Fue así como a los trece años empecé a cubrir la liga de básquet para el diario de mi pueblo. Eran crónicas semanales, muy cortas, donde yo explicaba el trámite del partido, los mayores anotadores y las incidencias más importantes. Tomaba nota a mano en la cancha, escribía el artículo a máquina en casa —letra por letra, usando solamente dos dedos, igual que ahora— y caminaba después las cuatro cuadras hasta la redacción del diario; iba lleno de nervios, ilusionado y feliz.

«Ahí viene el gordito», decían los muchachos de la imprenta que estaban llenos de tinta hasta las orejas. Yo entraba y quería actuar con naturalidad, pero el corazón se me salía por la boca cada sábado, cada vez que entregaba mi crónica semanal.

Le dejaba la hoja llena de palabras a la secretaria, y veía cómo la hoja pasaba de su mano a la mano del corrector de bigotes, y después a la mano de los imprenteros. Y ahí comenzaba el milagro. En el diario El Oeste me pagaban sesenta mil pesos argentinos por cada crónica; eso me alcanzaba para cuatro alfajores y dos Naranjú. Pero la verdad, la verdad de todo, era que al día siguiente mis palabras impresas estaban en el papel. Esa era la paga.

Los domingos yo casi no dormía esperando que el diario llegara por abajo de la puerta. Cuando veía mi crónica, con mi firma abajo, me parecía un milagro.

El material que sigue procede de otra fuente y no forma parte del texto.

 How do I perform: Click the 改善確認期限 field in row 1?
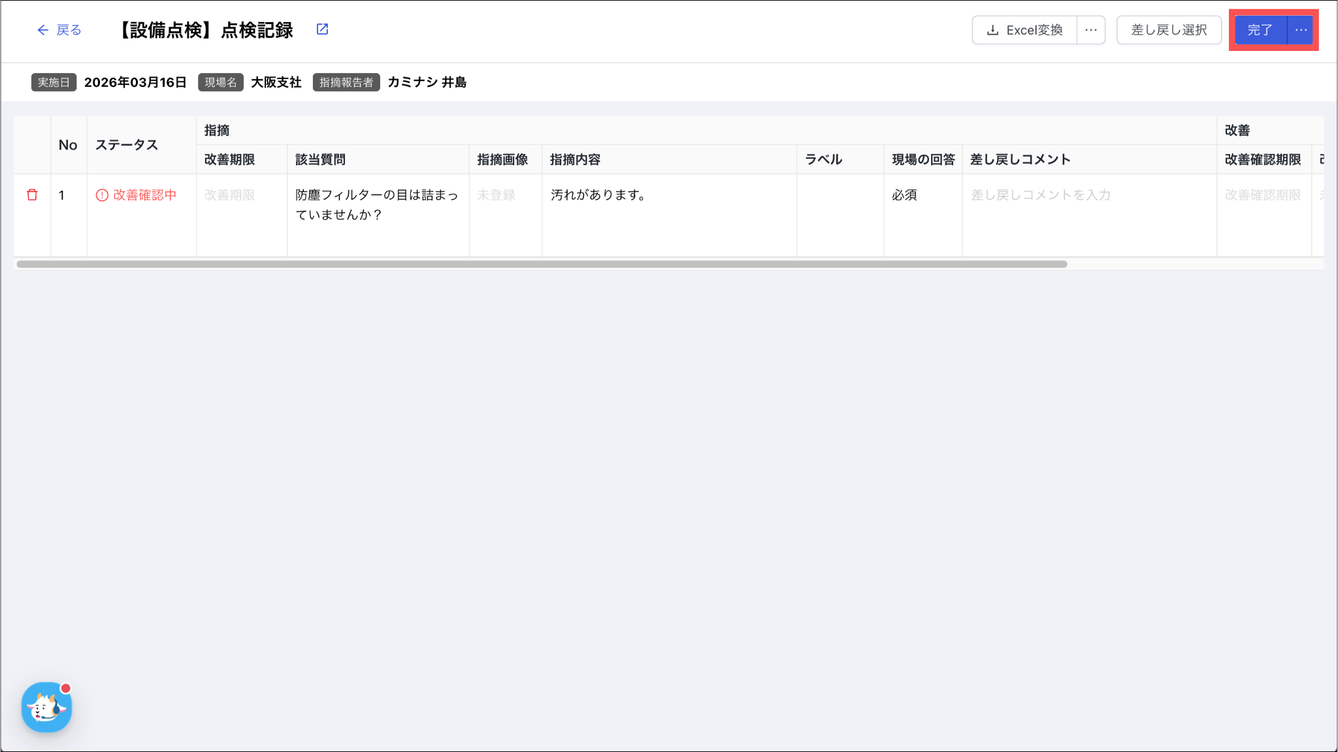[1262, 195]
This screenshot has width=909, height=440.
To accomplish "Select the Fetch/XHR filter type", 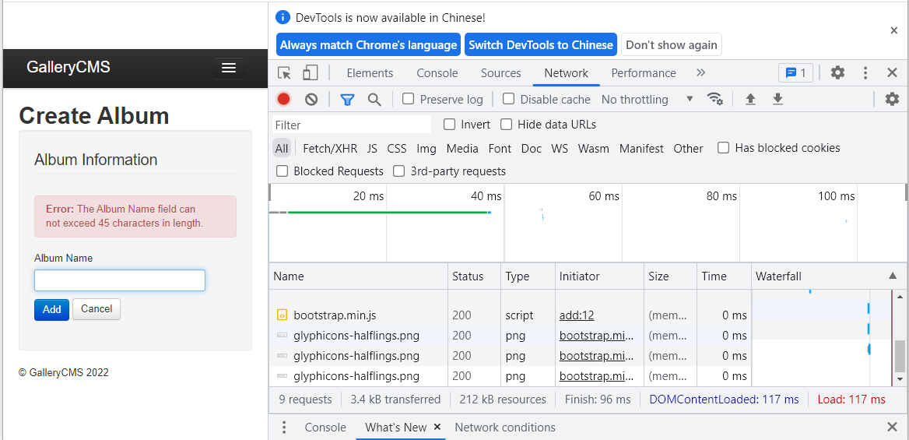I will click(x=330, y=148).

Como promediaba la década de los ochenta, llegué justo a tiempo para oler cómo se hacían los periódicos antes de la era digital.

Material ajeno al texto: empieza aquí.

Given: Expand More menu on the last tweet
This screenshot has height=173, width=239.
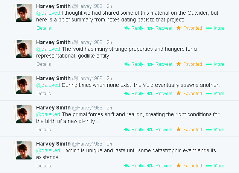Looking at the screenshot, I should pos(215,166).
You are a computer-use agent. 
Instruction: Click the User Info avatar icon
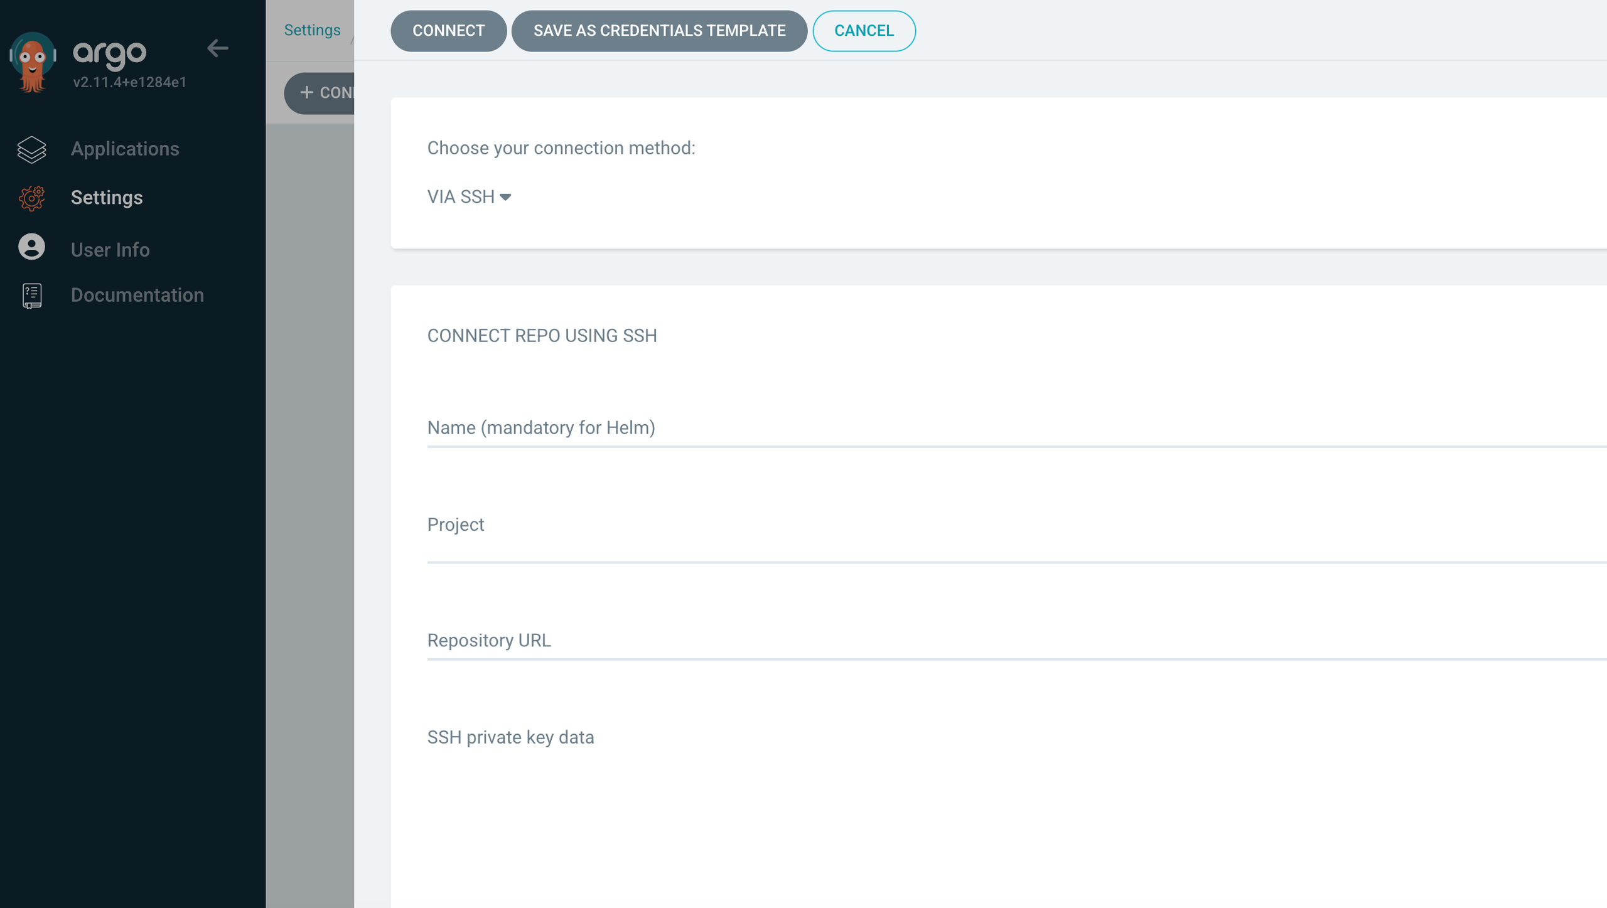click(31, 247)
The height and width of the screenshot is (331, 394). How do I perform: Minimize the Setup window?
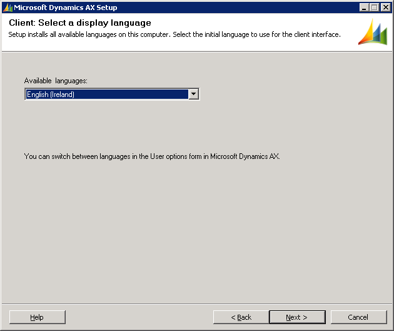coord(365,8)
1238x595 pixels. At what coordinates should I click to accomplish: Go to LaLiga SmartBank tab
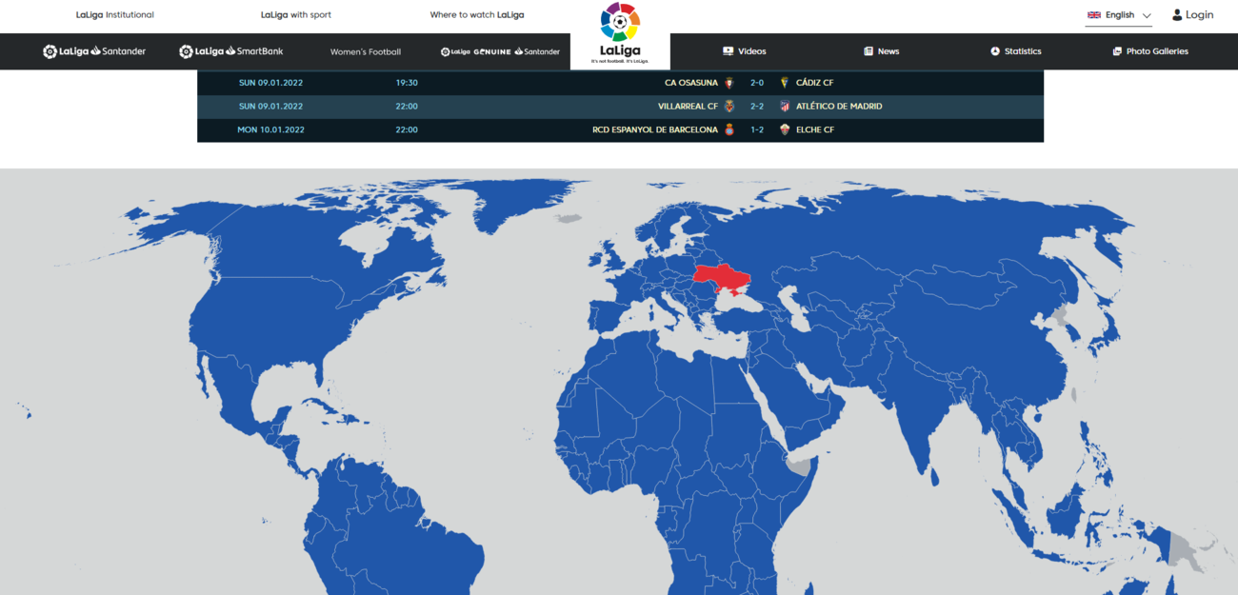click(231, 51)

Conocí las redacciones antiguas, donde no había computadoras, sino Olivettis de carro ancho; entré a las salas de revelado; conocí el sonido de las viejas Garaventa cuando se atascaban; y, sobre todo, por suerte, fui contemporáneo de tres oficios que ya desaparecieron para siempre: el linotipista, el tipógrafo y el estereotipista.

No dejé nunca de hacer eso (que también es lo que hago ahora), y por alguna razón secreta nunca, en todos estos años, que ya son un montón, dejé de divertirme ni de emocionarme a la hora de escribir.

O, mejor dicho: a la hora de saber que lo que escribo está siendo leído o escuchado por otros, en alguna parte, lejos de mí. Es extraño contar todo esto ahora y de este modo, dictándole la historia a una computadora y leyéndolo después en televisión.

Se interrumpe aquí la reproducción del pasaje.